→ **Aim of the exercise**
Write out exactly, excluding pictures, the lines from the one containing "Choose the Try a pre-built agent card" through the end of the data, both included.

→ **Information**
[Start of Attachment]

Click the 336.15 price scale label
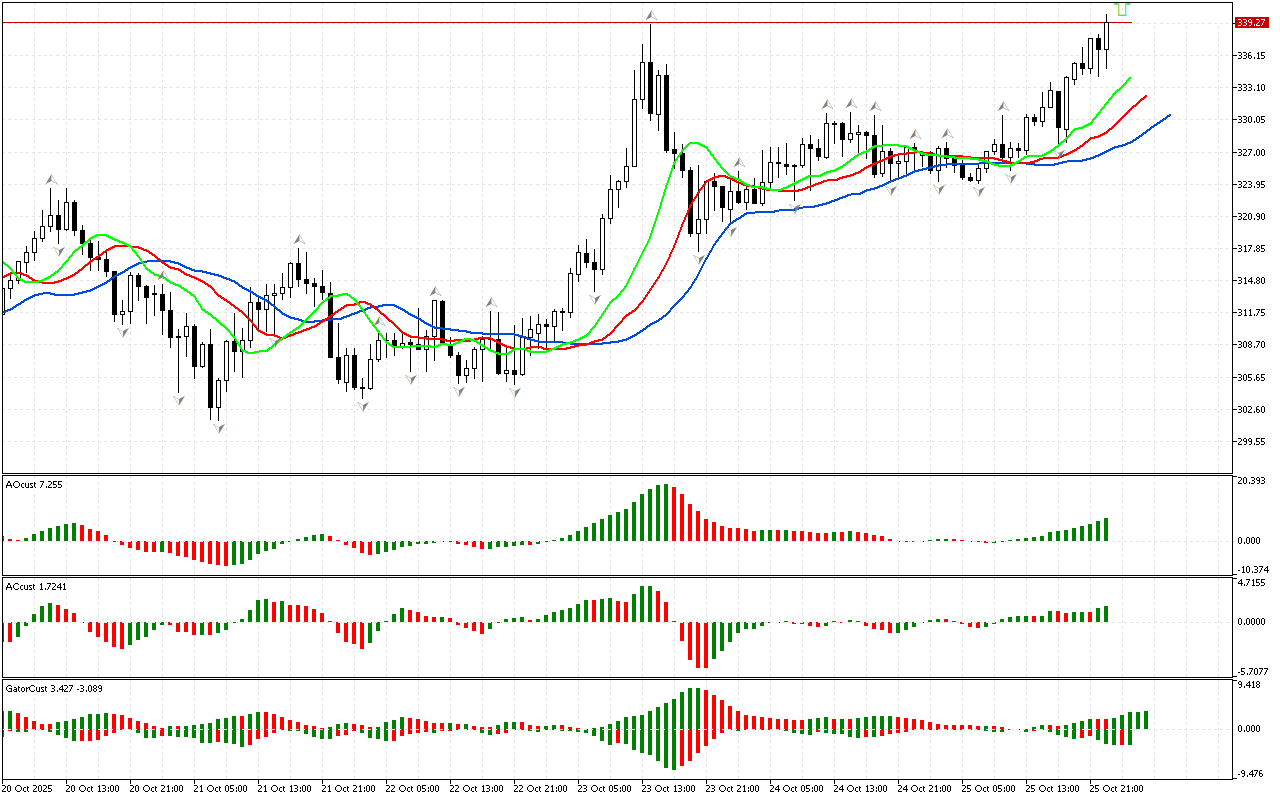 click(x=1252, y=55)
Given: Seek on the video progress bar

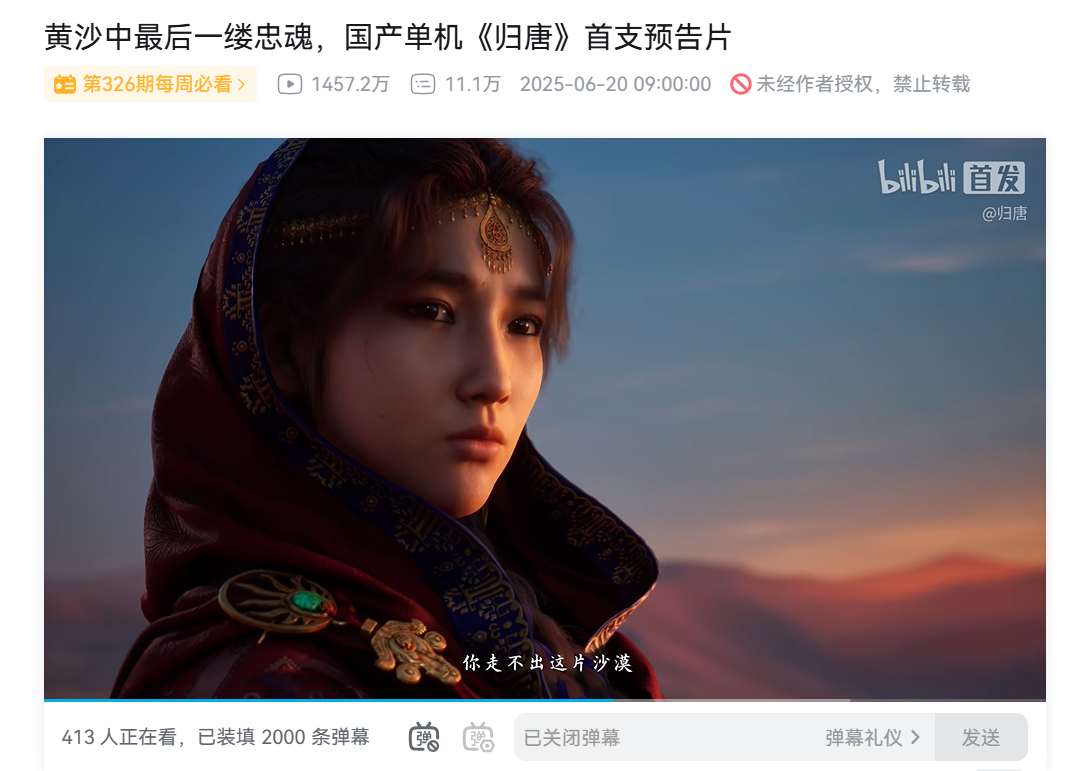Looking at the screenshot, I should (544, 700).
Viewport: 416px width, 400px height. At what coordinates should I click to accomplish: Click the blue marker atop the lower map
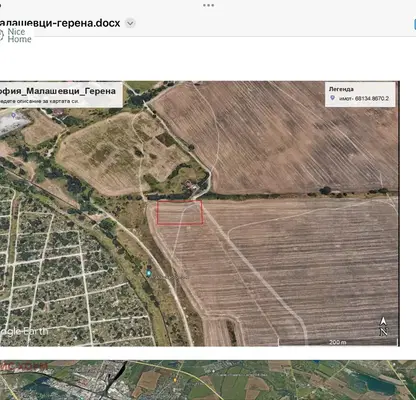pyautogui.click(x=317, y=361)
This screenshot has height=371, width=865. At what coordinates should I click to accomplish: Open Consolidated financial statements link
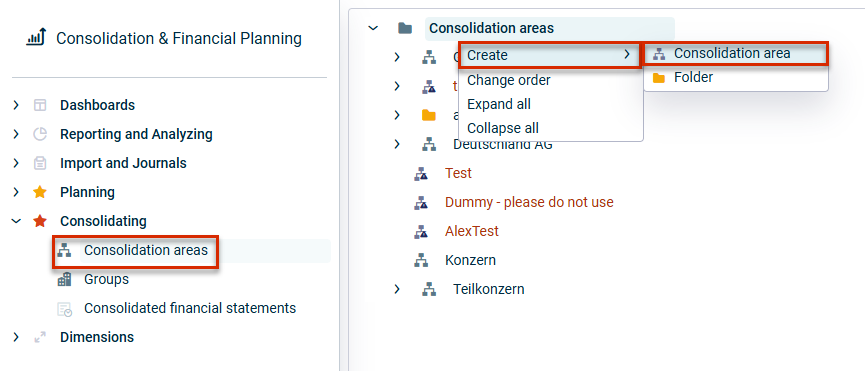click(x=190, y=308)

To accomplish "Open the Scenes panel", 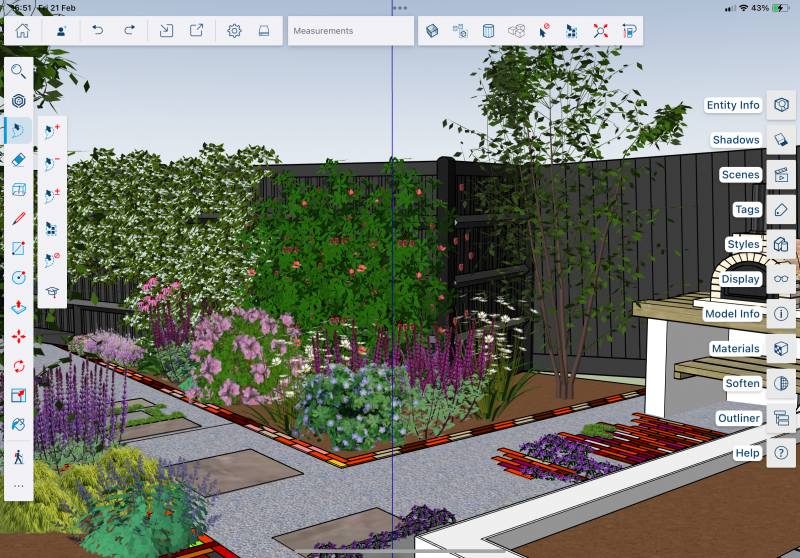I will tap(781, 175).
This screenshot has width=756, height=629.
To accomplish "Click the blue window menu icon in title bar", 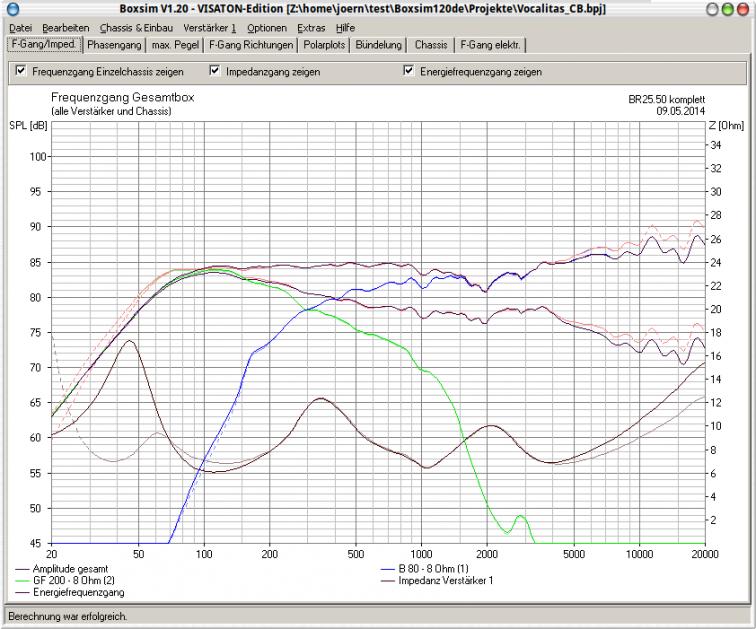I will pos(13,9).
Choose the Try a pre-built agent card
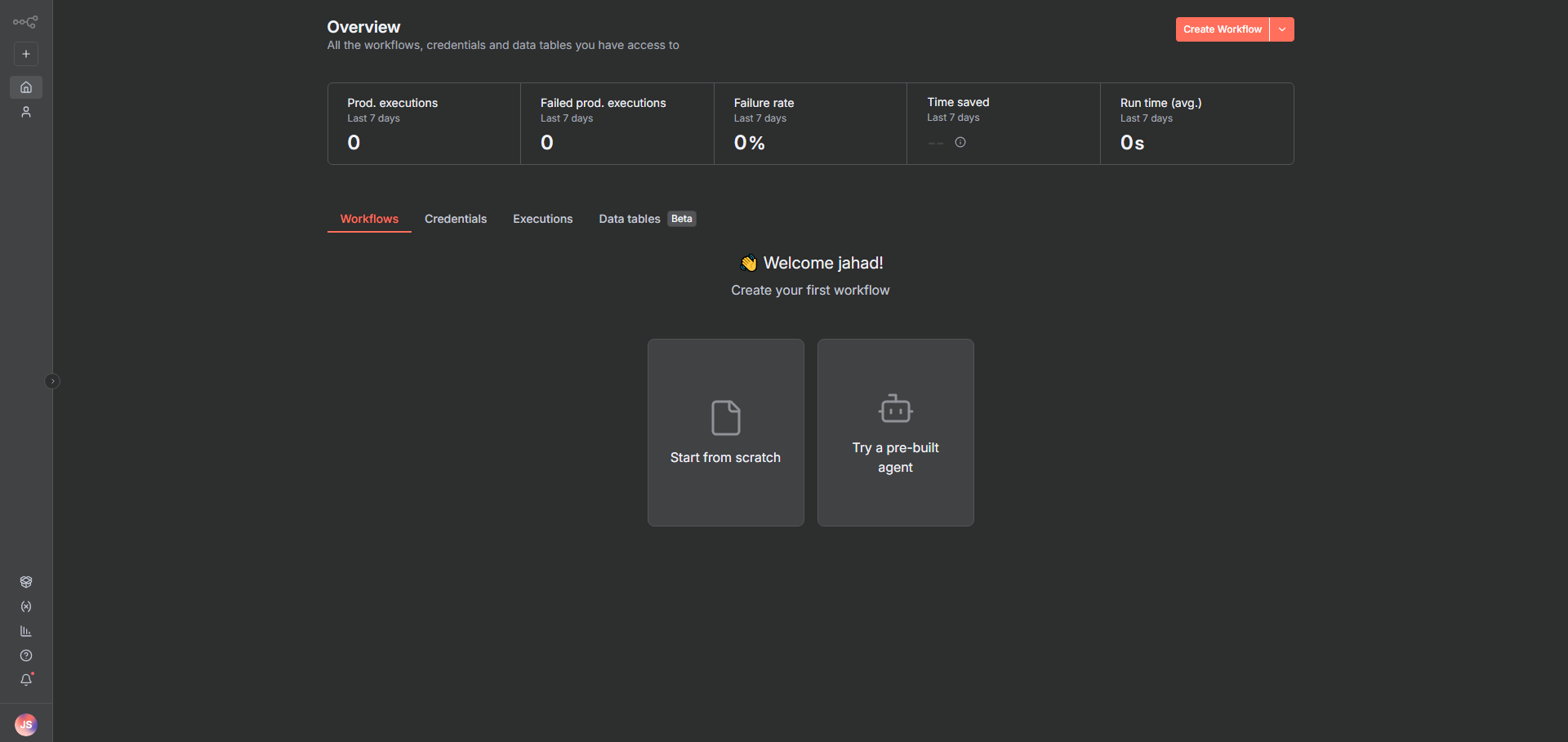Viewport: 1568px width, 742px height. 895,433
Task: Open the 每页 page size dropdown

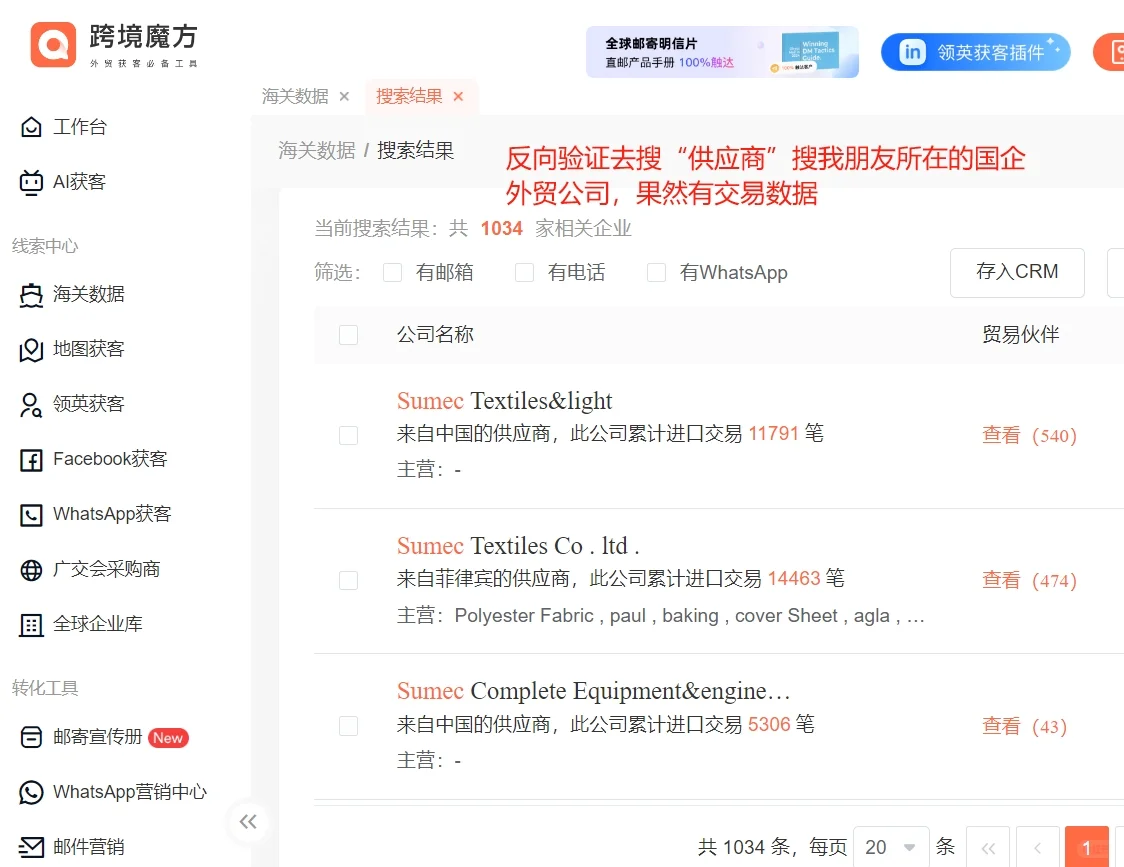Action: 890,846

[End of Attachment]

→ **Problem solution**
Choose the Try a pre-built agent card
Viewport: 1568px width, 742px height. 895,433
Task: Open the 每页 page size dropdown

Action: 890,846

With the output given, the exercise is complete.